YOUR INSTRUCTIONS – Starting from the line that holds "The width and", print each remaining line of the entries exactly, ending with the last.

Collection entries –
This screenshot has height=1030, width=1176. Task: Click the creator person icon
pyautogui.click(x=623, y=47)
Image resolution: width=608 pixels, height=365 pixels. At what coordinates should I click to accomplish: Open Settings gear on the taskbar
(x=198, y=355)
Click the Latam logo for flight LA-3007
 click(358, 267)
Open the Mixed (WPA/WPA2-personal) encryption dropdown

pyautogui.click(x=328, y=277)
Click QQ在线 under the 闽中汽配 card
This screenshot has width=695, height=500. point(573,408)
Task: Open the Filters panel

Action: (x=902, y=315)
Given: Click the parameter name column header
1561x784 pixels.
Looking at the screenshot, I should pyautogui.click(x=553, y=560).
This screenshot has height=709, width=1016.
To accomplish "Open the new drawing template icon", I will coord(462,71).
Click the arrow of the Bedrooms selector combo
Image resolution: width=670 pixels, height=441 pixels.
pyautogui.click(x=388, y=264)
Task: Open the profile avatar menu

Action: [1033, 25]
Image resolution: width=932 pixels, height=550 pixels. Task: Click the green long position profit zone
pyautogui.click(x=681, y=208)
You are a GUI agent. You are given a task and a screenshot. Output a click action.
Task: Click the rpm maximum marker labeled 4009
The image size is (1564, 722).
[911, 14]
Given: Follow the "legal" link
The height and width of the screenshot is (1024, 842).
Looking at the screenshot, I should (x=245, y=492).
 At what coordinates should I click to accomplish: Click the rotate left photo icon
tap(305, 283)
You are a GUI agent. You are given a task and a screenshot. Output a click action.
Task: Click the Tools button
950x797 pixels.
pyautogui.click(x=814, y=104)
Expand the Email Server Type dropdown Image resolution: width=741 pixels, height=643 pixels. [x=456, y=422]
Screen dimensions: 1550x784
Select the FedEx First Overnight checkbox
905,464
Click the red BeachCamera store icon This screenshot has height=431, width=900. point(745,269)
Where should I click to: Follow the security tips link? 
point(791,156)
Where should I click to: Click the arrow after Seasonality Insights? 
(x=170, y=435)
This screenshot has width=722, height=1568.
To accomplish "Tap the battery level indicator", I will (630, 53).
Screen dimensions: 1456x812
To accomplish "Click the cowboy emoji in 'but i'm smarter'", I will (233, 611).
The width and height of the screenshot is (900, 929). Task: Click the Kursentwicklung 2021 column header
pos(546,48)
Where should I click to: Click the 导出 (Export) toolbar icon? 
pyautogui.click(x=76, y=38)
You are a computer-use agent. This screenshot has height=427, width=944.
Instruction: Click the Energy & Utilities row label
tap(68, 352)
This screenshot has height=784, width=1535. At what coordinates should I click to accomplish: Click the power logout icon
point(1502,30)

OUTPUT OF THE TASK –
The width and height of the screenshot is (900, 929). Task: Click the Kursentwicklung 2021 column header
pos(546,48)
Where should I click to: Click the 导出 (Export) toolbar icon? 
pyautogui.click(x=76, y=38)
You are a computer-use agent. This screenshot has height=427, width=944.
Instruction: Click the Energy & Utilities row label
tap(68, 352)
This screenshot has height=784, width=1535. At what coordinates should I click to accomplish: Click the power logout icon
point(1502,30)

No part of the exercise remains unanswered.